Repeat the records below verbatim, and do not copy their pictures.

(Stored records)
────────────────────
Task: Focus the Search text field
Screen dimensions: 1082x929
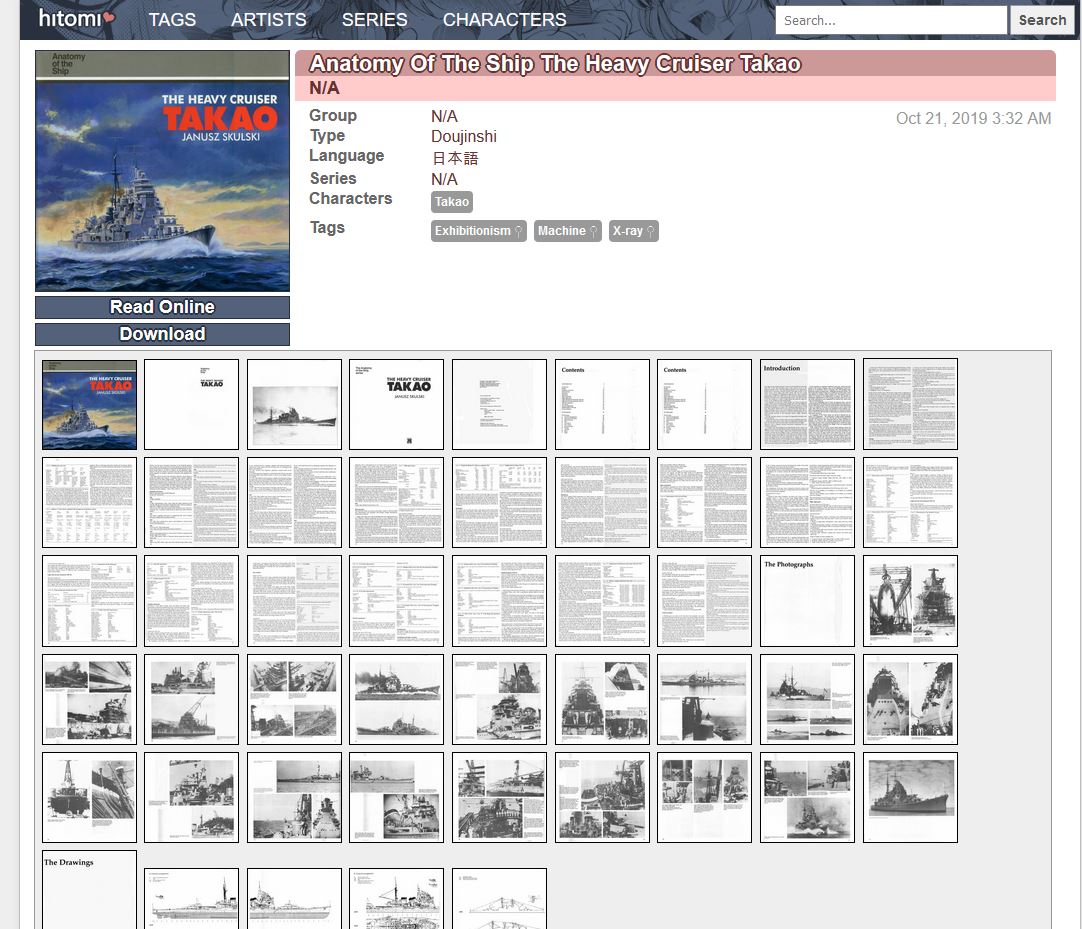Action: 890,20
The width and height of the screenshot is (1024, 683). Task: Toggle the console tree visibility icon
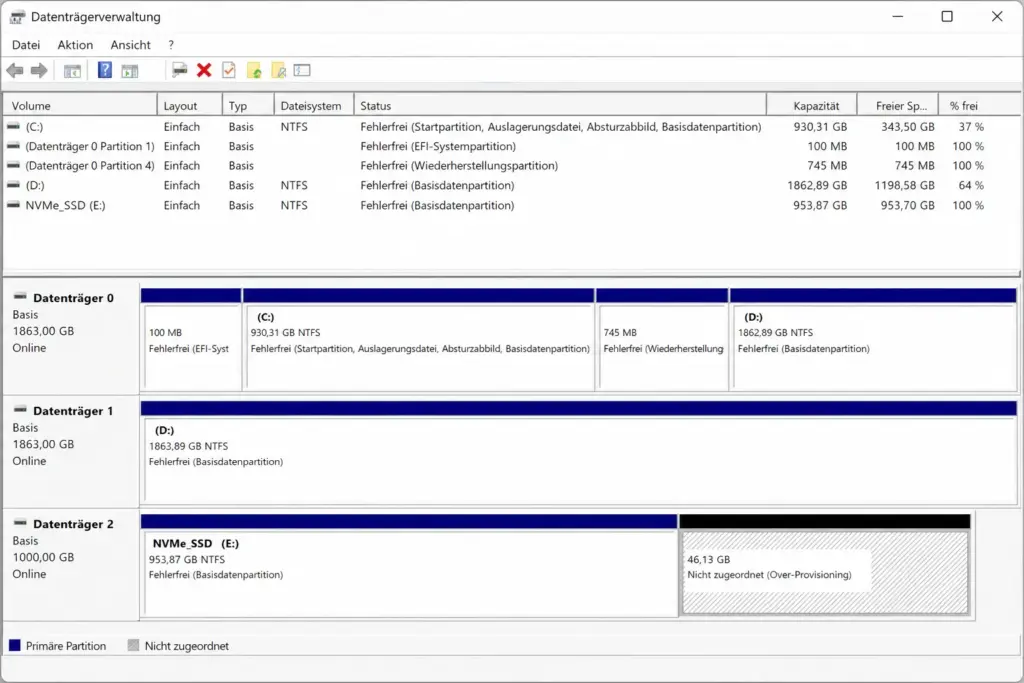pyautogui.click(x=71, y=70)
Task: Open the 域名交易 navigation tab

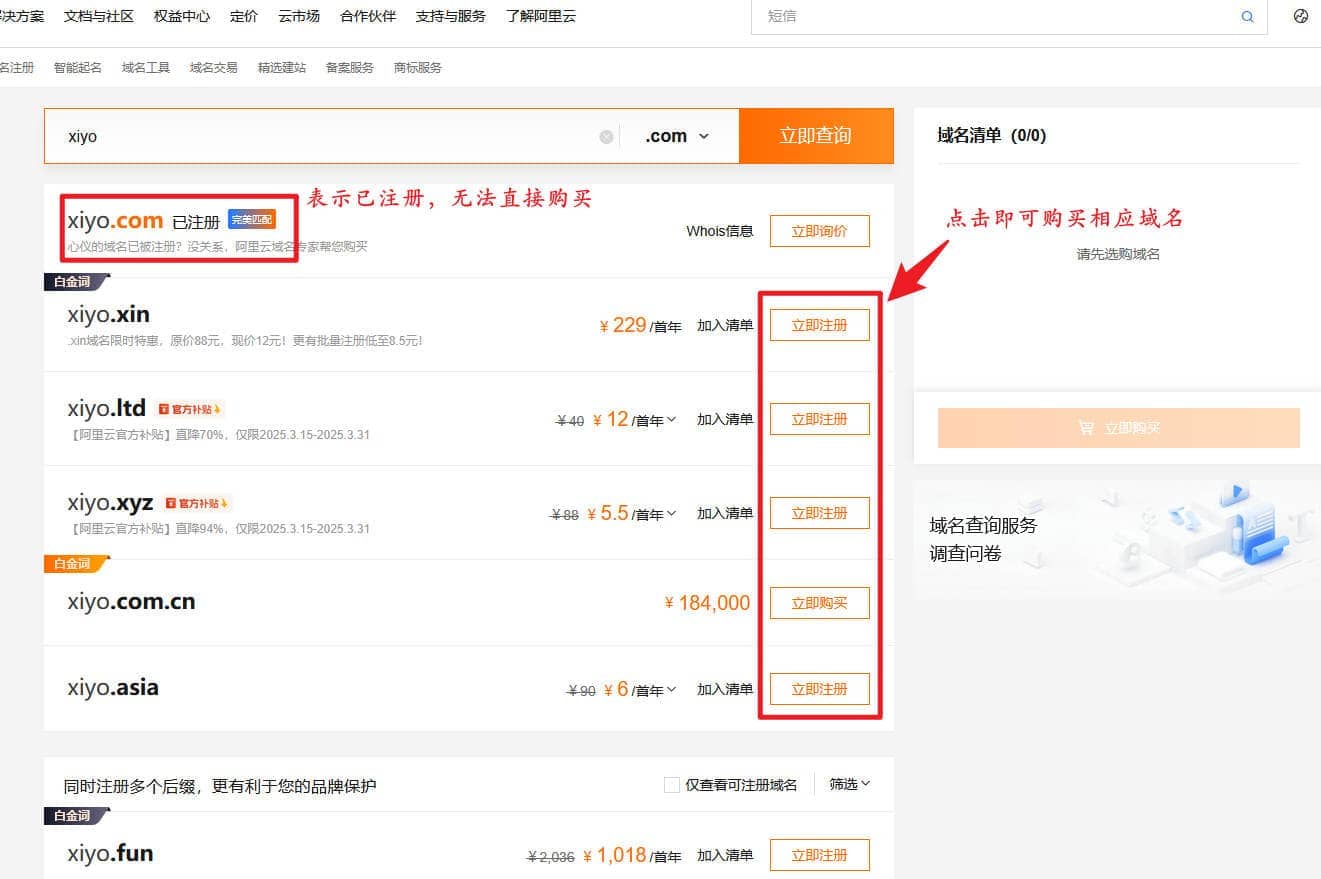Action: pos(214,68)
────────────────────
Worked solution:
Task: Focus the Search text field
Screen dimensions: 1082x929
Action: 890,20
The width and height of the screenshot is (1024, 683). Task: Toggle the console tree visibility icon
pyautogui.click(x=71, y=70)
Task: Open the 域名交易 navigation tab

Action: pos(214,68)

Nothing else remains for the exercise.